Selected extract »
Harst et al. (2006) also studied the effects of radiation on bee building behavior using the protocol discussed above.  They photographically documented change in honeycomb area, and measured development of honeycomb weight for each hive.  Sixteen colonies were selected for this experiment, 8 of which were irradiated, all aligned in a row.  At the beginning of the experiment, the empty honeycomb frames were weighed, the hives were filled with bees (400 g [14 ounces]), and provided 250 ml (0.26 quart) food.  Bees were fed 2 more times during the 9-day experiment.  The honeycombs were photographed each day.  The placement of the sending antenna, as previously suggested, may have altered bee behavior and hive productivity.

Kimmel et al. (2006) tested 16 bee colonies, 8 of which were irradiated.  The experiment was nearly identical to that utilized by Harst et al. (2006) except that the sending antenna in 1 experimental group was shielded in a reed and clay box to address concerns about behavioral biases raised in the Harst et al. study.  Bees were paralyzed using CO2 instead of cold and were simultaneously released 500 m (1,635 ft) from the hives instead of 800 m (2,616 ft).

Recorded data »
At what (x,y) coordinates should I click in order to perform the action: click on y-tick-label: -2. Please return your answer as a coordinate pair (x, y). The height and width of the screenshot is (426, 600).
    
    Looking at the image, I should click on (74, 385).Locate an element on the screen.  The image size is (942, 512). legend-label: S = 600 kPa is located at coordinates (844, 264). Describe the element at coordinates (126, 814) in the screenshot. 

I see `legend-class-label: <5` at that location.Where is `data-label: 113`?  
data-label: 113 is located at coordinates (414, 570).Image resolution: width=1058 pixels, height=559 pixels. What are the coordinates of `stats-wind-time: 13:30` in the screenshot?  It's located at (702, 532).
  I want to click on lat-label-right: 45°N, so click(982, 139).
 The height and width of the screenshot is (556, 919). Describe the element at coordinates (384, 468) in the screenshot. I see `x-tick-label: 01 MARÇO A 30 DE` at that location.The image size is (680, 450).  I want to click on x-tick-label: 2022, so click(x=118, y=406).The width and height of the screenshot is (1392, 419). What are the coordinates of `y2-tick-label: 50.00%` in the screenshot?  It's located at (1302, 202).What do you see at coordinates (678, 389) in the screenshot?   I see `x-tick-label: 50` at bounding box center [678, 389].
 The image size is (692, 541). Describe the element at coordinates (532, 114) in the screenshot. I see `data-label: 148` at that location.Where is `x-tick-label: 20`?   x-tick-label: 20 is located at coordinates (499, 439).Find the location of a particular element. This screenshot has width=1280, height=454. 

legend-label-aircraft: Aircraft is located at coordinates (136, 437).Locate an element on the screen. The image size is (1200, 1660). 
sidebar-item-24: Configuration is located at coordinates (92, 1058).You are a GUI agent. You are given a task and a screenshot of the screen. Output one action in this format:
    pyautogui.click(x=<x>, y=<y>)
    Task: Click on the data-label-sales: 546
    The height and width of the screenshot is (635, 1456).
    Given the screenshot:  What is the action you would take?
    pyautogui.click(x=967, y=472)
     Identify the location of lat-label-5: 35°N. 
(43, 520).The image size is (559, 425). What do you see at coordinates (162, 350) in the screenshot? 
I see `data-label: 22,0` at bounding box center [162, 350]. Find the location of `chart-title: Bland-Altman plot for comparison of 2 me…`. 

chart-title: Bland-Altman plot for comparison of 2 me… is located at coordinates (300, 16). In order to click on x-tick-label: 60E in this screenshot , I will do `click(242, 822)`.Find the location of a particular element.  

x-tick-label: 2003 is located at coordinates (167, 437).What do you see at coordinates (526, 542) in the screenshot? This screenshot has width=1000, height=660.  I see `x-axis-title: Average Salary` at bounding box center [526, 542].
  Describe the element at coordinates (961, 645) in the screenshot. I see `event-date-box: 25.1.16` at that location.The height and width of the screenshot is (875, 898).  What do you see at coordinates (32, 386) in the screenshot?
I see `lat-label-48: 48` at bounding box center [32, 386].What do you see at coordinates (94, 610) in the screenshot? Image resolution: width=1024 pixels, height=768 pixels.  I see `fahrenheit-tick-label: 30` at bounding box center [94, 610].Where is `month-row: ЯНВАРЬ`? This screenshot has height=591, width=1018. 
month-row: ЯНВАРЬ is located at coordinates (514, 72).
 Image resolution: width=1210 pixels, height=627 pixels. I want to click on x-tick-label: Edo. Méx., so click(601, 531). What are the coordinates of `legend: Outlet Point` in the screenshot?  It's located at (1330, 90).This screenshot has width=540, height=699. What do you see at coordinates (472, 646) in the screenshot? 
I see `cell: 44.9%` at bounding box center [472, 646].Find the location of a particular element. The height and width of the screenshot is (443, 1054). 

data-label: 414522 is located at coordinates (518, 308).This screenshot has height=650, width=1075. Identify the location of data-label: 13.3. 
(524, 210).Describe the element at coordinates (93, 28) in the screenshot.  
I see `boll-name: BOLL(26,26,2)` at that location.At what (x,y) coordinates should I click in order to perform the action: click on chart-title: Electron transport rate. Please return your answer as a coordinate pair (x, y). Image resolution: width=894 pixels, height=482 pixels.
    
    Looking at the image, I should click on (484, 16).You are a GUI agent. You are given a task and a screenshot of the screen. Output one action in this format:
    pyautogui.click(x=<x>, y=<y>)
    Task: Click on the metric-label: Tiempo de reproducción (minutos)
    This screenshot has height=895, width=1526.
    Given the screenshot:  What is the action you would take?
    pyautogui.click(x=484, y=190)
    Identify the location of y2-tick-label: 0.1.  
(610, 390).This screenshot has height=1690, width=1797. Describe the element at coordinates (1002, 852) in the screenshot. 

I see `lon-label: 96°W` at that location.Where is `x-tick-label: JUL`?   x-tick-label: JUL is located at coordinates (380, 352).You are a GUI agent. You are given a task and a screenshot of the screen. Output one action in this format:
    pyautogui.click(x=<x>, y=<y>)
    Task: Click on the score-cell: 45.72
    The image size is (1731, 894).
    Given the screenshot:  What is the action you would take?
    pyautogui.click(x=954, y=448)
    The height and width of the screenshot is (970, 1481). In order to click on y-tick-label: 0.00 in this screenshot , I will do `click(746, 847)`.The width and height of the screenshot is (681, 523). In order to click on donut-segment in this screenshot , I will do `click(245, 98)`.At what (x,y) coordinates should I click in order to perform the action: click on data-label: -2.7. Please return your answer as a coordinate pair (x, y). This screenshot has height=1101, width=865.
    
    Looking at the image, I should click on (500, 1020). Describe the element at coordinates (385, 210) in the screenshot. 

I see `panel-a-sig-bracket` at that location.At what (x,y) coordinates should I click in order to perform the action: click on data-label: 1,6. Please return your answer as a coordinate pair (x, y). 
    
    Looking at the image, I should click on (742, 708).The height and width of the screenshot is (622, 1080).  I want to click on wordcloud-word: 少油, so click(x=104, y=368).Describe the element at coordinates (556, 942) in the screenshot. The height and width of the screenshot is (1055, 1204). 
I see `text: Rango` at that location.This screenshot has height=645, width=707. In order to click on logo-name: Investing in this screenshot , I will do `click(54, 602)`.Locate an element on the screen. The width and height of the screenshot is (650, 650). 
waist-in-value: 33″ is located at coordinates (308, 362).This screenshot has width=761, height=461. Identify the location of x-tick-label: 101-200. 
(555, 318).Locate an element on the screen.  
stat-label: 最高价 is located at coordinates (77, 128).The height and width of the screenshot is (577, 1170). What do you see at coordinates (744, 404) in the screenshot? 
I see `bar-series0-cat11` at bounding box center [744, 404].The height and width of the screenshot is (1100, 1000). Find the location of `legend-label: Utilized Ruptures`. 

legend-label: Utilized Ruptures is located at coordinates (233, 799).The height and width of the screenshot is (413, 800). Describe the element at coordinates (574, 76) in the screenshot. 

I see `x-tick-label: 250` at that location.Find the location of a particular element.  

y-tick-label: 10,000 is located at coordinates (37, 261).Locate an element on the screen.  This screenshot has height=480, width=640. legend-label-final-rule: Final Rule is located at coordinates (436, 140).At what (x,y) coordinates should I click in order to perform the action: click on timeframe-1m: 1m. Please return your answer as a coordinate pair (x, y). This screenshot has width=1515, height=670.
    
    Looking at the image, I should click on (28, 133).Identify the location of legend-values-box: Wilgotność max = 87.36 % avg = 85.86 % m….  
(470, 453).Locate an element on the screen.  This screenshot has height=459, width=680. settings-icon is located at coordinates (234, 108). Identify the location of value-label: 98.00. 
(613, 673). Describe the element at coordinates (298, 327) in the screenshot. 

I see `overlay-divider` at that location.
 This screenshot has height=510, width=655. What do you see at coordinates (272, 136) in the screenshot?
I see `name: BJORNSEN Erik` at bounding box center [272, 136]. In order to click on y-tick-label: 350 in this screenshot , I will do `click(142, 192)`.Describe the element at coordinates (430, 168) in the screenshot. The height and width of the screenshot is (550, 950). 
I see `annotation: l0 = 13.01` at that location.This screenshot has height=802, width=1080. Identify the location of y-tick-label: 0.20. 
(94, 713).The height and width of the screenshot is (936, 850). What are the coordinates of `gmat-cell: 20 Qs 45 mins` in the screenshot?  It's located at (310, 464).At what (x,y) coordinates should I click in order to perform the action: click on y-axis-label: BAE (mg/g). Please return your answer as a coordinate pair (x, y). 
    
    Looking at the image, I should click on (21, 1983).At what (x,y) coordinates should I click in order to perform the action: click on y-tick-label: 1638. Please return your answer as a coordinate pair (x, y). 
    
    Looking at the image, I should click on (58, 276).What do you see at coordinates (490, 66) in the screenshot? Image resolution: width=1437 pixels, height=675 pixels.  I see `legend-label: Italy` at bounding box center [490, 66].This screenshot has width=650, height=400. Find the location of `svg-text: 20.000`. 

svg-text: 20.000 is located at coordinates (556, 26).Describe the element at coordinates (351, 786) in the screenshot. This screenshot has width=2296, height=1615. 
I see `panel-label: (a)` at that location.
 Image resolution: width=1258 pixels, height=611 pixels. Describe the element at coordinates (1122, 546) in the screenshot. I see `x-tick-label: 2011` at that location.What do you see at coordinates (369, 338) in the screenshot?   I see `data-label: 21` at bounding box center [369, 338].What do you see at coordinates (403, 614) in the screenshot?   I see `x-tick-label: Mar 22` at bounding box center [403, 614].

Problems to work on »
**a)** Rewrite the portion of the bee radiation passage that opens with the words "Kimmel et al." and closes with "m (2,616 ft).", substituting "immobilized" for "paralyzed".
**b)** Extend the bee radiation passage by picking up after its final sentence.

Responses by task »
**a)**
Kimmel et al. (2006) tested 16 bee colonies, 8 of which were irradiated.  The experiment was nearly identical to that utilized by Harst et al. (2006) except that the sending antenna in 1 experimental group was shielded in a reed and clay box to address concerns about behavioral biases raised in the Harst et al. study.  Bees were immobilized using CO2 instead of cold and were simultaneously released 500 m (1,635 ft) from the hives instead of 800 m (2,616 ft).

**b)**
RESEARCH RECOMMENDATIONS FOR ASSESSING AVIAN COLLISION IMPACTS

Tall Tower Collision Research Recommendations    
    We recommend using either the Avery et al. (1978) or the Gehring et al. (2006, 2009) protocol for tall tower collision studies, depending on the feasibility and availability of catchment nets and dead bird carcasses.  Avery et al. provided the opportunity to use catchment nets, testing searcher efficiency and carcass removal by placing test carcasses on site (in nets and on the ground).  The protocol presumes that the majority of carcasses will be found within a certain distance of the tower’s base.  The protocol has particular utility for studying very tall towers, especially where terrain around the structures is highly variable and difficult to traverse.  It can be used as a standing protocol, or modified as a hybrid based on combining other techniques suggested within this paper such as the use of dogs (Homan et al. 2001, Arnett 2006).  Dogs have tremendous promise for both tall and short tower studies.  If trained hunting dogs are used, then the Arnett (2006) protocol is an excellent tool since the dogs can be used off-leash.  However, if untrained hunting dogs are available, then the Homan et al. (2001) protocol using leashed dogs is an excellent option.     

    Gehring et al. (2006, 2009) also successfully assessed mortality at tall towers, but catchment nets were not deployed in this study.  Due in part to timing, budget constraints, and number of towers studied, this protocol has significant utility where many towers need to be studied.  It could also be modified by using trained dogs or incorporating catchment nets.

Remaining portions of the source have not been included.